89, 95. National Rockland Bank v. Johnston, 299 Mass. 156 , 157. New England Co. v. Pritchard, 300 Mass. 362 , 364. Drury v. Hartigan, 312 Mass. 175 , 177.
The plaintiff objected to the last sentence in the master's report which was that the bill of complaint should be dismissed. Under the rule referring the suit to him, the master was not empowered to make this ruling of law. At most it was merely advisory and must be disregarded. It did not control the decision of the court. The interlocutory decree confirming the master's report should be modified by striking out this ruling and the report confirmed as modified. Bradley v. Borden, 223 Mass. 575 , 586. Anglim v. Brockton, 278 Mass. 90 , 94. Lithuanian Alliance of America v. Staliulionis, 284 Mass. 287 , 290. Sprague v. Rust Master Chemical Corp. 320 Mass. 668 , 677. The interlocutory decree confirming the report as so modified should be affirmed.

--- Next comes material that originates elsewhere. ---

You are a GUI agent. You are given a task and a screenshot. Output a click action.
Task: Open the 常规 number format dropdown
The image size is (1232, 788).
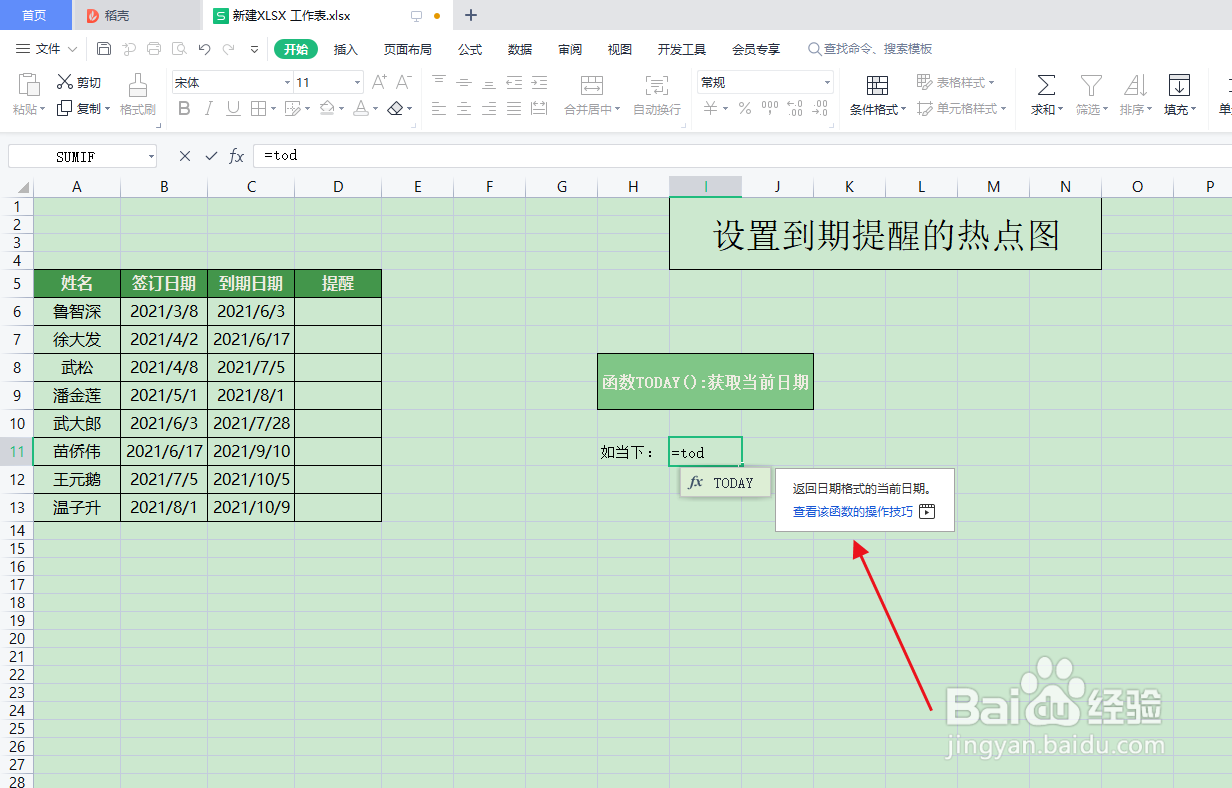pyautogui.click(x=825, y=82)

It may not be improper to direct attention to a matter that would bar relief under the bill in its present form. The record shows that one Cook was the purchaser at the foreclosure sales and that the premises were conveyed to her by deeds of the defendant in the usual form. Cook was not a party to the suit. She was entitled to her day in court before any decree should be entered that might affect her rights. Dooley v. Merrill, 216 Mass. 500 . J. J. Newberry Co. v. Shannon, 268 Mass. 116 . She was a necessary party and should have been joined as a party defendant. Mann v. Bailen, 293 Mass. 507 , 512-513. Donahue v. Kenney, 327 Mass. 409 , 413-414.
The interlocutory decree must be modified as above stated and the final decree must be affirmed with costs.
[Note 1] The day mentioned in the stipulation was August 20, 1950, but that was a Sunday and the parties considered the stipulation as extending to August 21, 1950.